◆ **WORK INSTRUCTION**
Take the line that contains "021-88202220 (278, 2512)" as the first line and the last line of the material below as the final one; reproduce exactly the lines between, inclusive.

◆ **STUDY MATERIAL**
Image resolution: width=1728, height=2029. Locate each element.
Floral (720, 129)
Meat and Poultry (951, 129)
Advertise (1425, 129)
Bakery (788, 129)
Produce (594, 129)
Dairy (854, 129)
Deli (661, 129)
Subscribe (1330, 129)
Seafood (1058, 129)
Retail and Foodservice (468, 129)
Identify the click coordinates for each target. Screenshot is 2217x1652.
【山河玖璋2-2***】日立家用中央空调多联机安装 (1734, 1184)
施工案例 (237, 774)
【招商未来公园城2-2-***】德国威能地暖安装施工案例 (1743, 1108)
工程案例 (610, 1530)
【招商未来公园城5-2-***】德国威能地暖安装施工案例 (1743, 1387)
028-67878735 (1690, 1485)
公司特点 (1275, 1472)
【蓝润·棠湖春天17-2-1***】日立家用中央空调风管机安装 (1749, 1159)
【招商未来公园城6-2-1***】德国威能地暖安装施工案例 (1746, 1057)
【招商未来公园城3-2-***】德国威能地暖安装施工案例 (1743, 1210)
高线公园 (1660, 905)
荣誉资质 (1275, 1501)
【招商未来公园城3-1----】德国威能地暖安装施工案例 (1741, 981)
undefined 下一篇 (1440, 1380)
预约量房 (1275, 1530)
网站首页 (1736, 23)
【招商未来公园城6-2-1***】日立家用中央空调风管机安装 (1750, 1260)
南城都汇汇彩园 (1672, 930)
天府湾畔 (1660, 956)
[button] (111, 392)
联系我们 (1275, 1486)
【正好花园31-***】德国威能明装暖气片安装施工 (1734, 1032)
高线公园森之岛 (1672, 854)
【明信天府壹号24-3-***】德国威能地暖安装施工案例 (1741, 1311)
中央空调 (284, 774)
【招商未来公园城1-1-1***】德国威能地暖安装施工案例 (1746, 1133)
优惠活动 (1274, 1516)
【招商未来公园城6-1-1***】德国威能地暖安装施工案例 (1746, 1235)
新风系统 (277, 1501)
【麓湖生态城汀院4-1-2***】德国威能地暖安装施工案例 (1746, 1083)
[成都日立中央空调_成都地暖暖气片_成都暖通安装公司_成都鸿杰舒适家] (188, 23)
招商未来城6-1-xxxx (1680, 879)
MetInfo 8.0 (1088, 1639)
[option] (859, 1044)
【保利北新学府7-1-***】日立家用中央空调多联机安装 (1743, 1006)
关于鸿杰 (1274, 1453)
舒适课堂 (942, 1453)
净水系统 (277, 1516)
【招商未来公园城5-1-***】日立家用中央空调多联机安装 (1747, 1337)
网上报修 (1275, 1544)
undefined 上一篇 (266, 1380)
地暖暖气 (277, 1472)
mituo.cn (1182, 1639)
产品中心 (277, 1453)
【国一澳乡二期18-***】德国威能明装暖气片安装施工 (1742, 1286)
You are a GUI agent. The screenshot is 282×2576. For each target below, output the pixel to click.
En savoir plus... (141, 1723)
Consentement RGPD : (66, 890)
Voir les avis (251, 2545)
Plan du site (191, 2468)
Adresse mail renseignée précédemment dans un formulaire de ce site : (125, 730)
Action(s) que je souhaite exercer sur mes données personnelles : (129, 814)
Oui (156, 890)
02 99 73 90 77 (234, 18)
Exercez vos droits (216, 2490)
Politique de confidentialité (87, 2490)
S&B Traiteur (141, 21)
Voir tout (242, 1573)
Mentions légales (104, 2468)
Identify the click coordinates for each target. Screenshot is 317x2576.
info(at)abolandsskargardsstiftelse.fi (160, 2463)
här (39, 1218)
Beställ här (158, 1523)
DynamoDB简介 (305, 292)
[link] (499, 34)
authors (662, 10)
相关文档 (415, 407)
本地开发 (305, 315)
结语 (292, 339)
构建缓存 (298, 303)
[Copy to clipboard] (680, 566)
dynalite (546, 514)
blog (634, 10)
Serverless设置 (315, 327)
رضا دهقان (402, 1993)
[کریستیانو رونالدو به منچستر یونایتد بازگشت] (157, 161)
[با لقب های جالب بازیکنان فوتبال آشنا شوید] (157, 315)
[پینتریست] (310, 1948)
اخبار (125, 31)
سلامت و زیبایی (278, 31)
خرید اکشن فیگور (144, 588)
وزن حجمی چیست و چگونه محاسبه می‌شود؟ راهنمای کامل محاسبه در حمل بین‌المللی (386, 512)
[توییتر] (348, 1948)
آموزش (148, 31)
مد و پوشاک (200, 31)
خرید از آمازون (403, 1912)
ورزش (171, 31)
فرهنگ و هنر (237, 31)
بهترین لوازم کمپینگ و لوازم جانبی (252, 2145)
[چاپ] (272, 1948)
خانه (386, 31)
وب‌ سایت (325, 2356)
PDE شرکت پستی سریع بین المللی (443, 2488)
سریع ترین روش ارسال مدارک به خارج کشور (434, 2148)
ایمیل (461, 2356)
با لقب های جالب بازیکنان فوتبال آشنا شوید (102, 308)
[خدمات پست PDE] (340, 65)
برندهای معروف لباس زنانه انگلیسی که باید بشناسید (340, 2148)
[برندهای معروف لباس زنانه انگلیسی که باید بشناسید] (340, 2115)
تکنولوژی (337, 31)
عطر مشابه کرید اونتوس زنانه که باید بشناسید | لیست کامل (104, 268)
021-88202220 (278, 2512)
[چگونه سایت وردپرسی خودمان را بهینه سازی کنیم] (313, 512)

◆ **SOLUTION FOR THIS PROBLEM**
021-88202220 (278, 2512)
[چگونه سایت وردپرسی خودمان را بهینه سازی کنیم] (313, 512)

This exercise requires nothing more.